US: Court of Appeals for the Armed Forces appears sympathetic to change in legal standards regarding HIV risk in ‘exposure’ cases

Appeal

Military appeals court hears assault case involving HIV-positive airman

February 24, 2016
Source: Fort Worth Star Telegram

An HIV-positive airman court-martialed in North Carolina after engaging in unprotected sexual activity seemed to fare well Tuesday as the nation’s highest military appeals court considered a motion to toughen the charges against him.

Through their questions, comments and occasional silences, U.S. Court of Appeals for the Armed Forces judges sounded sympathetic to enlisted man Gavin X. The result could be a shorter rap sheet for him, and, perhaps, a little more legal clarity for other HIV-positive troops.

“The only way you win,” Judge Scott W. Stucky told the government’s lawyer, who wants X to face another hearing and possibly new charges, “is if we break with our precedent.”

Stucky, a Hutchinson, Kansas, native and retired Air Force colonel appointed to the court by President George W. Bush, repeatedly raised pointed questions about the case against X, including whether the necessary elements of an offense were present.

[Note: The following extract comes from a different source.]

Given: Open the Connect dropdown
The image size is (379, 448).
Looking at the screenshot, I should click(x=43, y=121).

“They ain’t there,” Stucky said.

X’s case is part of the fallout from the court’s groundbreaking 2015 decision changing the basis under which an HIV-positive service member can be convicted of aggravated assault for having unprotected sex with another.

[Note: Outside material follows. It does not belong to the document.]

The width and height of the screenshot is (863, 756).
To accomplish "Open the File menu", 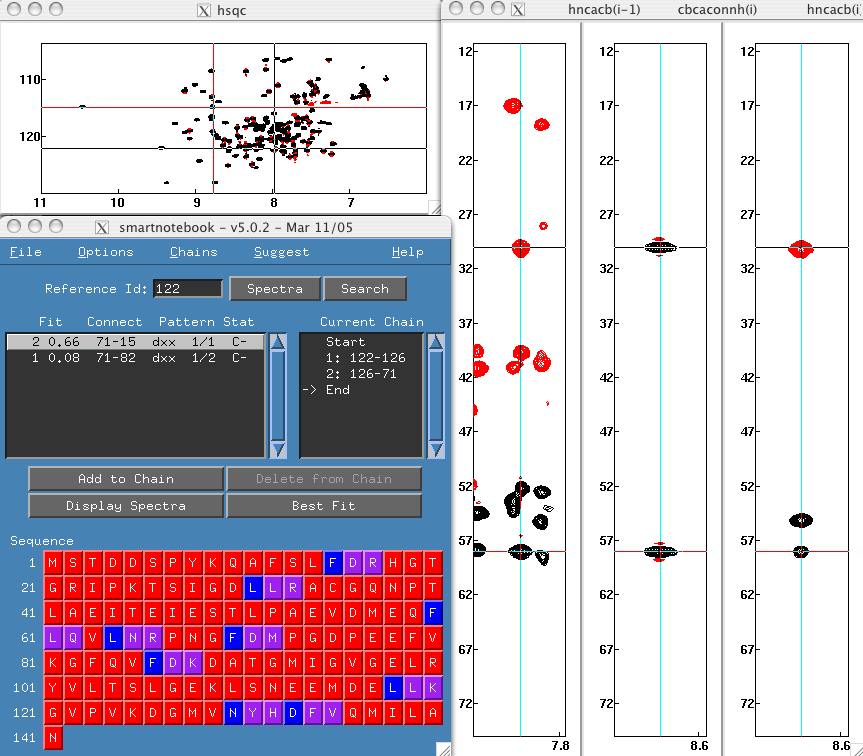I will [25, 252].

In that decision, which involved an HIV-positive enlisted man at McConnell Air Force Base in Wichita, Kansas, named David G, the court ruled that the proper test for an aggravated assault conviction was not whether AIDS, once contracted, would probably kill or injure, but whether the sexual act itself was likely to result in HIV transmission.

The ruling and its timing changed the legal circumstances for X, who was formerly based at Seymour Johnson Air Force Base near Goldsboro, North Carolina.

Diagnosed as HIV-positive in 2011, X subsequently engaged in unprotected oral and anal sex with two fellow airmen, at least one of whom he informed about his diagnosis. At a subsequent court-martial in 2013, he pleaded guilty to aggravated assault.

Citing the G decision, however, the Air Force Court of Criminal Appeals last August dismissed X’s aggravated assault pleas. The Air Force panel noted that the Centers for Disease Control and Prevention says, “HIV transmission through oral sex has been documented, but rare,” while the risk of transmission from unprotected anal sex is estimated at 1 in 200.

The government’s appeal on Tuesday of that dismissal was the first involving the conviction of an HIV-positive member of the military to reach the top appeals court since the G decision.

“The court overturned the aggravated assault (conviction) because it was legally insufficient,” X’s appellate attorney, Air Force Capt. Michael A. Schrama, said Tuesday.

The decision cut X’s prison sentence to eight months from 36, though his convictions remained on other charges. The government appealed, hoping for a conviction on lesser charges of assault consummated by a battery. Consent can be a defense against this lesser charge.

One of the arcane but crucial questions facing judges Tuesday was whether the Air Force’s lower appellate court had exceeded its authority in simply dismissing the aggravated assault charges on its own.

The court “should have authorized a rehearing,” the government’s attorney, Air Force Capt. J. Ronald Steelman III, said Tuesday.

But Judge Kevin A. Ohlson asked pointedly, “How is this an abuse of discretion?” Stucky added that the lower court had “the right to determine if a rehearing is proper.” In another potential sign of their inclinations, the judges hammered Steelman with far more questions than they did Schrama.

X has served his sentence and is still in the Air Force while he awaits the outcome of the government’s appeal. If he wins, he will finally be processed out with a bad conduct discharge.